Немыслимо сравнивать обстоятельства эпох и масштабы дарований, но, скажем, функционально Межиров занимал в свои времена место Валерия Брюсова, положение наиболее авторитетного и уважаемого арбитра среди действующих поэтов. Но личностные свойства Александра Петровича побуждают меня припомнить и Максима Горького, о котором вот как написал взращённый им Бабель: «Им владела не ослабевавшая ни на мгновенье, невиданная, безграничная страсть к человеческому творчеству. Он страдал, когда человек, от которого он ждал многого, оказывался бесплоден. И, счастливый, он потирал руки и подмигивал миру, небу, земле, когда из искры возгоралось пламя…»

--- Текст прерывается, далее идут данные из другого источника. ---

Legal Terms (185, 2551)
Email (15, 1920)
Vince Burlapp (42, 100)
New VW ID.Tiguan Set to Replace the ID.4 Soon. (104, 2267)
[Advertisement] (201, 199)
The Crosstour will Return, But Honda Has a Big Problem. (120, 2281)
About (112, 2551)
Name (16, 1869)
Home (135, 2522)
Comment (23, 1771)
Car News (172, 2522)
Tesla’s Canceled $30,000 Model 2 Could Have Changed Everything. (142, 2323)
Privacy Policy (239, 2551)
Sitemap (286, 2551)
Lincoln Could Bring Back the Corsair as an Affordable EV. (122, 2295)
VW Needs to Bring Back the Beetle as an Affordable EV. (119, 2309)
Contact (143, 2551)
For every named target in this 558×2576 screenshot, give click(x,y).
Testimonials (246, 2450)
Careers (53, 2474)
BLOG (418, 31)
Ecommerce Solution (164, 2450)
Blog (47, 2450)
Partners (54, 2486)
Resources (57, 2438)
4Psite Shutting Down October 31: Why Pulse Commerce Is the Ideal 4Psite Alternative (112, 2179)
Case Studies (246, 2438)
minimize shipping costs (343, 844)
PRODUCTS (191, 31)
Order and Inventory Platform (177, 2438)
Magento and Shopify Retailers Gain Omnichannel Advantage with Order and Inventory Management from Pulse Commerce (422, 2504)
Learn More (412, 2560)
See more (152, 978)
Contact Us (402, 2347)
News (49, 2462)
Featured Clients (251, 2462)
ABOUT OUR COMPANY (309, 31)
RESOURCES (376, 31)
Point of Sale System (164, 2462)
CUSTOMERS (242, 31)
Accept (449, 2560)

И один в поле воин… Всё предыдущее сказано для того, чтобы попытаться хоть несколько, урывками припоминаний, показать Александра Межирова как фигуру культуры и истории словесности. Как работника литературы и участника жизни, без которого та и другая обеднели и обмелели. Кажется, мне не стоит слишком много говорить верным его читателям о том, что сверх всего, прежде всего и по преимуществу он был оригинальным поэтом, оставившим глубокий след в душах. На одном раннем своём сборнике, поднесённом ему, я сделал такую дерзновенную надпись: «…самому радикальному поэту». И только. Он был тронут и отозвался горячо. Может быть, и глубоко был тронут… А слёзы на его глазах я видел раз в жизни – когда Виктор Михайлович Василенко, старейший профессор-искусствовед и незаурядный поэт, жалобно поведал нам о перипетиях каторжной своей жизни.
Быть может, идея внедрения прозы в стихи (если вдуматься, это была, напротив, идея вторжения поэзии в заповедную область прозы, усвоения её материала) была не новой. Но автор позднего сборника «Проза в стихах» поставил на эту карту «всё, что осталось». Вновь захотелось, всё разломав, перемениться, преобразиться (по счастью, в нашем ремесле и отвергнутое не пропадает, если однажды выбралось на свет). Страстный игрок, он не боялся и смертельного риска… Обмолвлюсь, что говорю здесь о риске творческом, эстетическом, стиховом. А вообще-то Межиров умел и здорово рисковать, но и выживать, чудом уцелевать в подцензурной литературе. Как-то показал мне свою переписку с одним крупным чиновником, к ней приставленным, которому отослал на просмотр поэму и получил укоризненный ответ. По тогдашней наивности я удивился: «Как, вы захотели его ознакомить?» Он угрюмо ответил: «Я захотел дать ему понять, что, если она и появится в списках, то всё равно предназначена не для самиздата, и что я буду стараться её напечатать». Потом сказал: «Не надо бояться ни умных чиновников, ни клинических сумасшедших. Бояться надо тех людей, в которых проснулась совесть. Потому, что она опять может в них заснуть».
Он жил внутренней свободой и, конечно, жадно желал и внешней. Вместе с тем… «Чужды мне ваши крайние взгляды…» Одновременно и леонтьевец, и розановец, не бунтарь и не реакционер, но благородный консерватор, он в эпоху перемен, в дни всеобщего опьянения свободами и наглядного превращения мирного народонаселения в буйные толпы, движимые чьим-то чужим умом («народ на уровне толпы»), был полон ужасающих предчувствий и не зря зарифмовал «гласность» и «опасность».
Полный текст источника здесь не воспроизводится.